- Conference: Pacific Coast Conference
- Record: 23–13 (11–5 PCC)
- Head coach: Jack Friel (17th season);
- Home arena: WSC Gymnasium

= 1944–45 Washington State Cougars men's basketball team =

American college basketball season

The 1944–45 Washington State Cougars men's basketball team represented Washington State College for the 1944–45 college basketball season. Led by seventeenth-year head coach Jack Friel, the Cougars were members of the Pacific Coast Conference and played their home games on campus at the WSC Gymnasium in Pullman, Washington.

The Cougars were 22–11 overall in the regular season and 11–5 in conference play, tied for first in the Northern division.

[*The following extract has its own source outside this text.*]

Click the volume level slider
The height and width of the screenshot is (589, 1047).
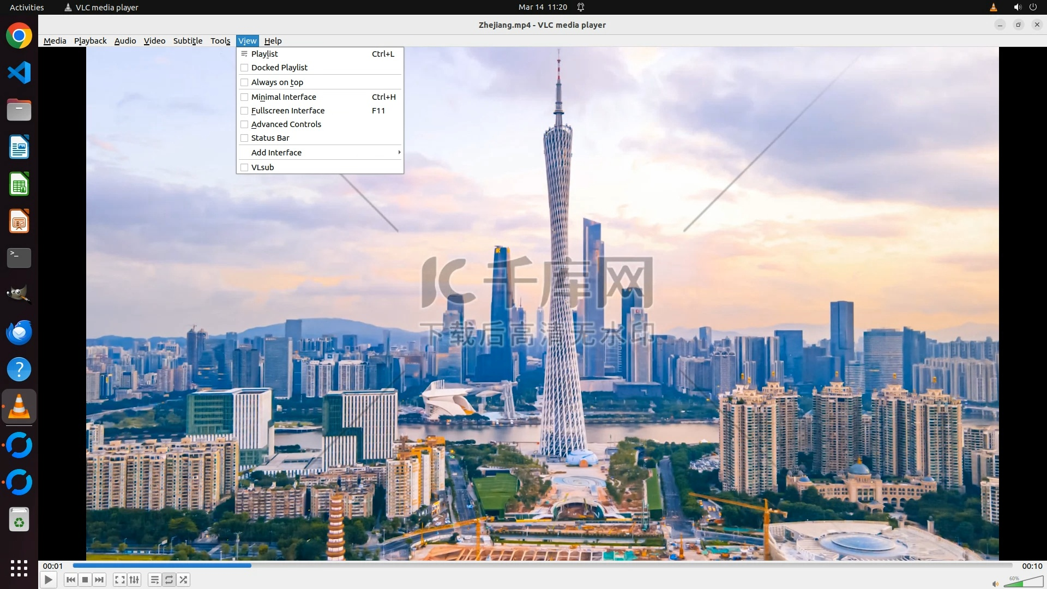pos(1022,583)
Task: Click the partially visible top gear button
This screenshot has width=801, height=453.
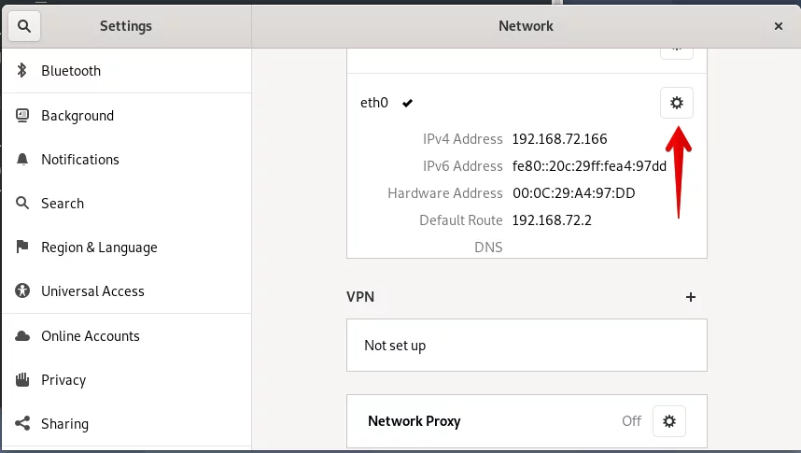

In the best-of-three playoff series with Oregon, the road teams won the first two games, which were played six nights apart. In the deciding third game in Eugene the next night, the home team rallied from a six-point deficit at halftime to win by a basket;
 Oregon advanced to the eight-team NCAA tournament, but lost their opener by three points.

==Postseason results==

| Date time, TV | Opponent | Result | Record | Site (attendance) city, state |
Pacific Coast Conference Northern Division Playoff Series
| Sat, March 10 8:00 pm | Oregon Game One | L 41–51 | 22–12 | WSC Gymnasium Pullman, Washington |
| Fri, March 16 8:00 pm | at Oregon Game Two | W 53–48 | 23–12 | McArthur Court (7,000) Eugene, Oregon |
| Sat, March 17 8:00 pm | at Oregon Game Three | L 37–39 | 23–13 | McArthur Court (6,000) Eugene, Oregon |
*Non-conference game. ^{#}Rankings from AP Poll. (#) Tournament seedings in parentheses. All times are in Pacific time.